Full of hand-carved masks, kitschy wallpaper, and constructed living room furniture, the world that Chuck and George have made for us is definitely unique and promising of a whole lot of fun.

Sharing the gallery space at Conduit is work from James Sullivan and W. Tucker. Sullivan’s newest exhibition will feature large-scale figures molded from straw and plaster, large-scale cast iron sculptures and What Remains, an ongoing sculptural project that investigates a process of collecting, forming, and re-forming objects. Austin-based artist W. Tucker’s drawings tell two stories; one is of the materials he works on — found materials such as book covers, slatted wood blinds and drawer fronts,  and the idiosyncratic cast of characters he draws.

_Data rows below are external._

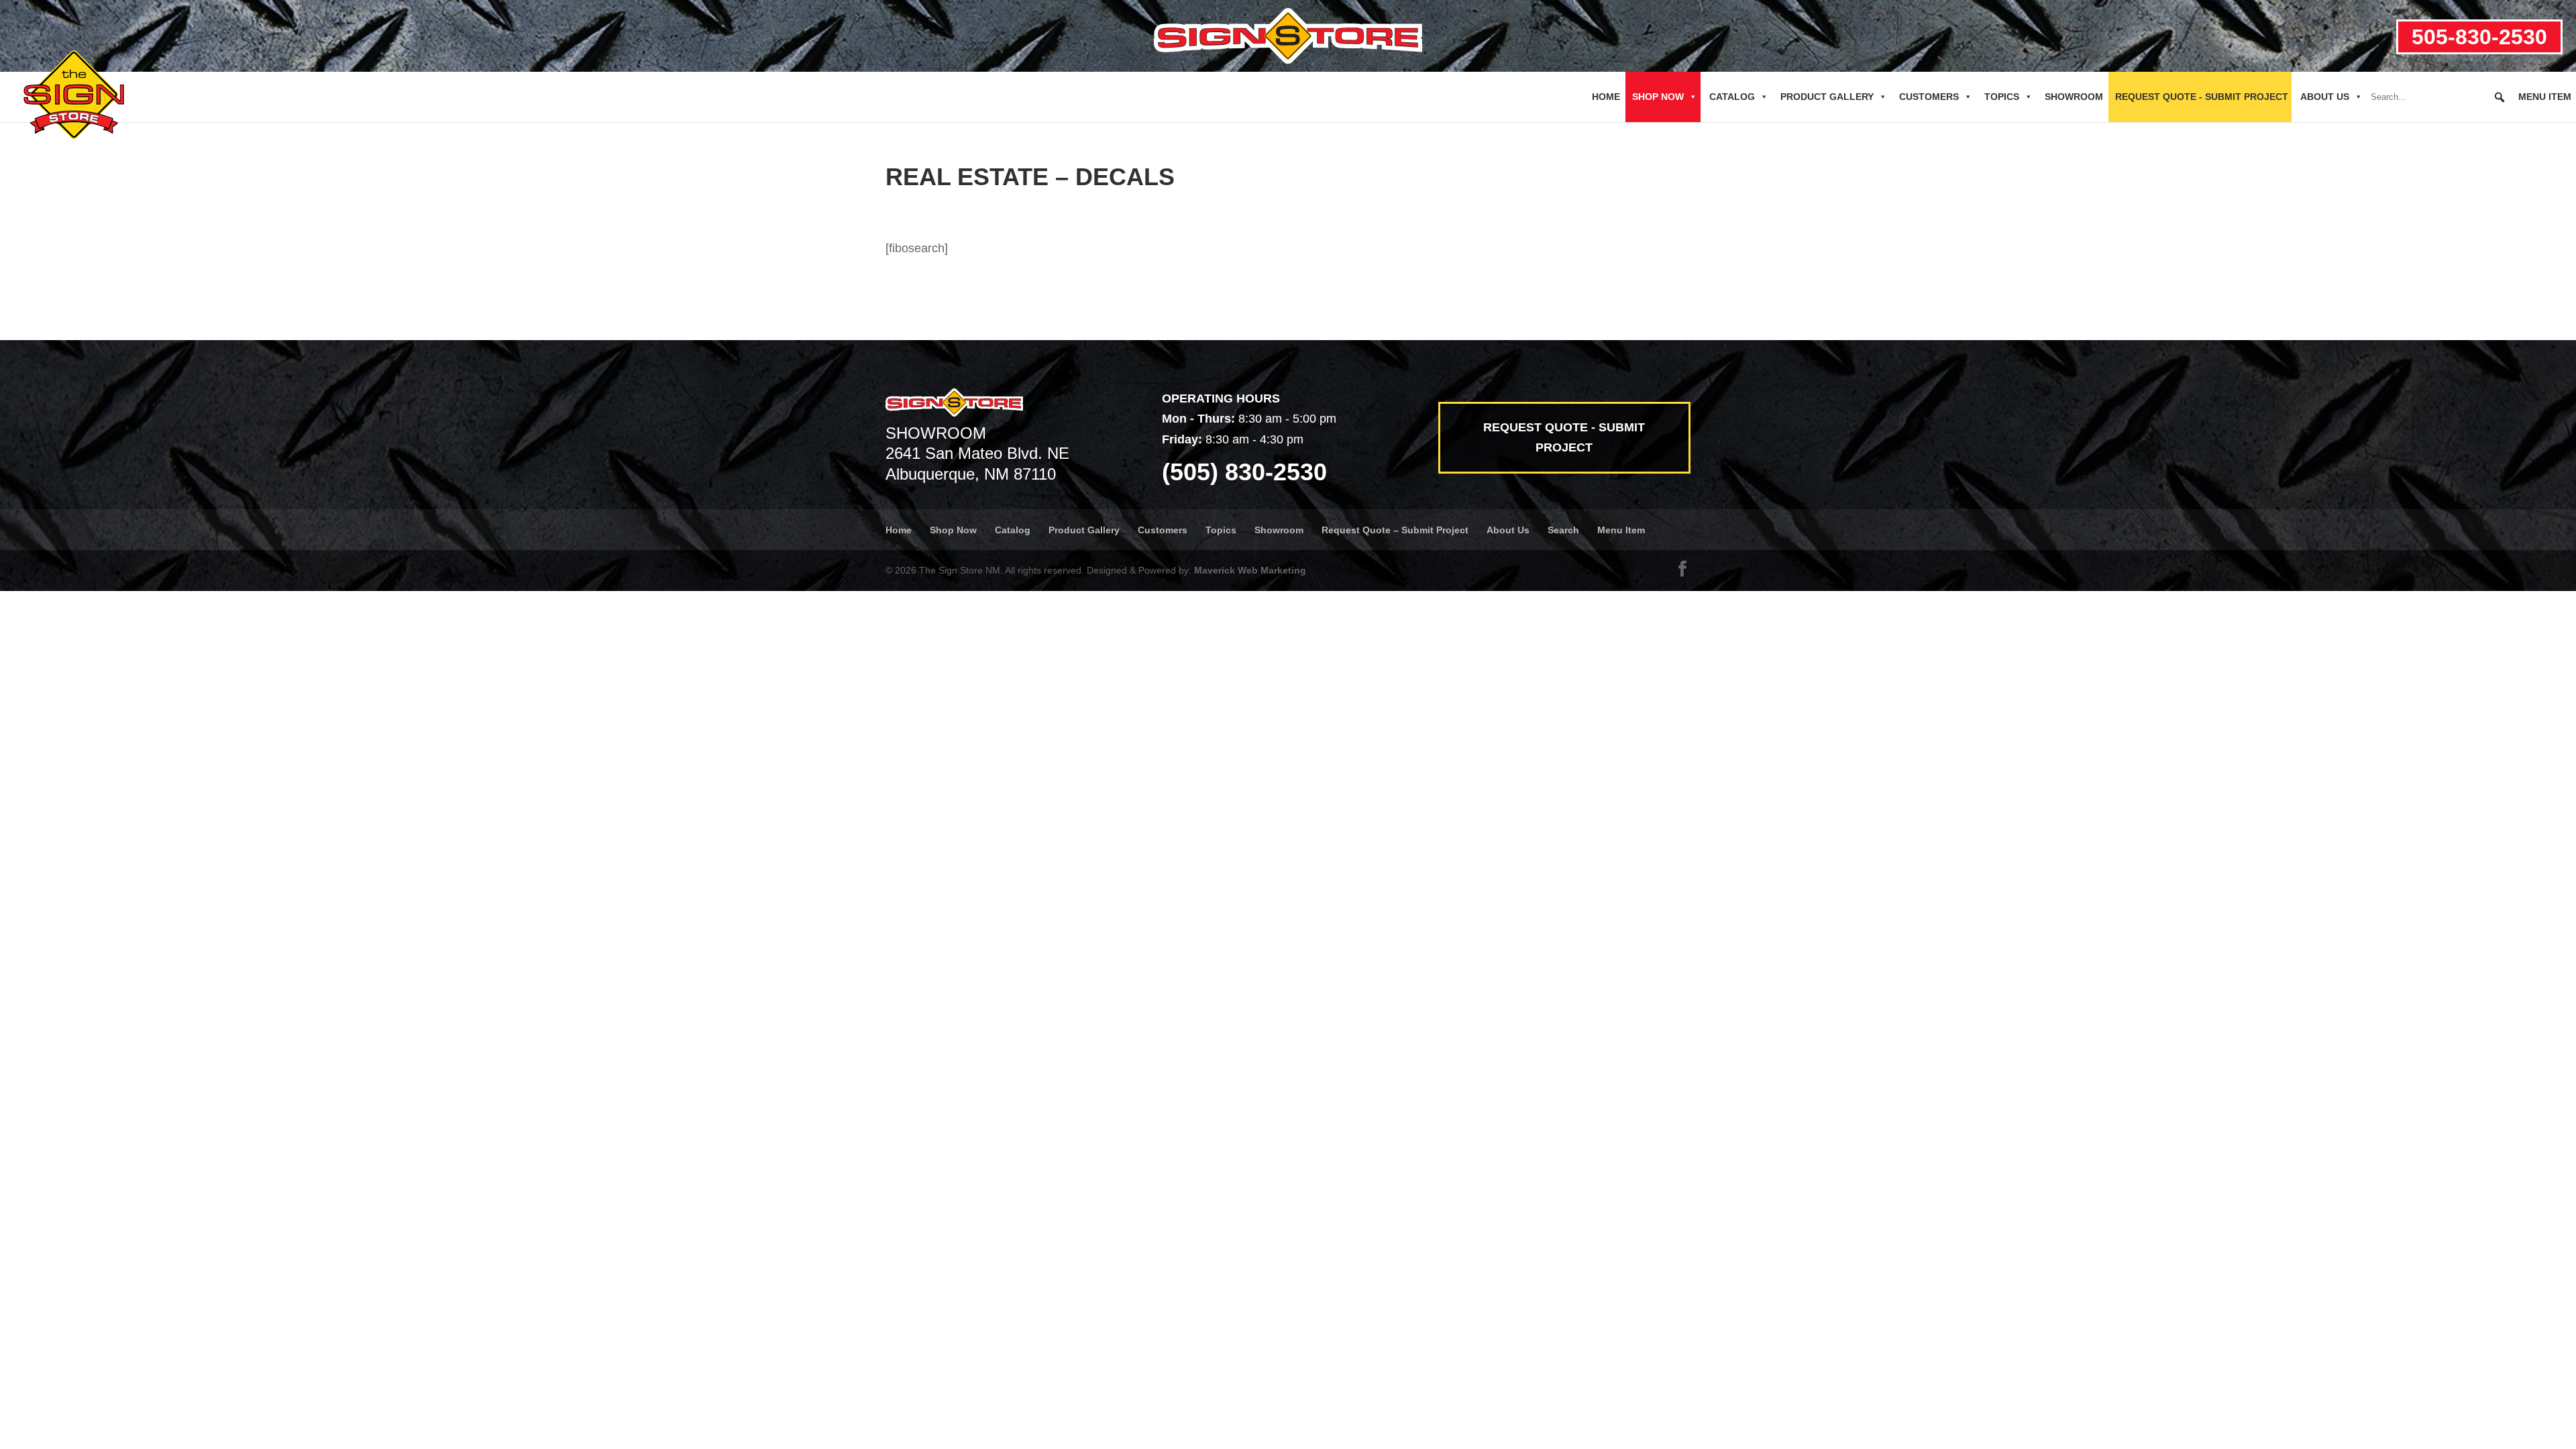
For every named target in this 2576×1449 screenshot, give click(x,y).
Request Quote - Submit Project (2201, 96)
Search (1563, 530)
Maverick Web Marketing (1250, 570)
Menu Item (2544, 96)
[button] (2499, 97)
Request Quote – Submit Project (1395, 530)
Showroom (2074, 96)
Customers (1929, 96)
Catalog (1732, 96)
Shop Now (1658, 96)
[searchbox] (2438, 97)
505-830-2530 (2479, 37)
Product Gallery (1827, 96)
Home (1606, 96)
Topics (2001, 96)
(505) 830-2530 (1244, 472)
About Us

Also opening on Saturday, just down the street, is THE BEST at Red Arrow Contemporary. The exhibition features one graduate student from each of the Master of Fine Arts/Ph.D. programs here in Dallas/Ft. Worth. Each student was hand selected by Red Arrow to be featured in this exhibition as a representation of Dallas and its upcoming talent. The work selected ranges from works on paper, installation, video and glass.  The artists selected are: Hiroko Kubo (TCU), Derek Rankins (UNT), Kim Brewer (TWU), Jesse England (UTA), Nicolas Cladis (UD), Travis LaMothe (SMU), and myself (UTD) .

 

The Ochre House’s “Dreams of Slaughtered Sheep”

If you’re looking for a little bit of theater in your evening, check out the latest work from the Ochre House, Dreams of Slaughtered Sheep. A dark, absurdist comedy, written and directed by Matthew Posey, Dreams of Slaughtered Sheep, is the story of Spencerville (Justin Locklear), who works at a slaughter house and fears sleep because he knows he will dream of the ones he has slaughtered. Exploring loneliness and existential crisis, the play is “a momentary emotional mishap brought on by lack of sleep and heavy burdens. All who are plagued by night terrors enter here.” Those are the words of Matthew Posey, a master of wordplay, and if that teaser is any indication, the fourth production of the Ochre House’s 2012-2013 season promises to be as fascinating, inciting, and beautifully strange as their work has become known to be. Plus there are puppets!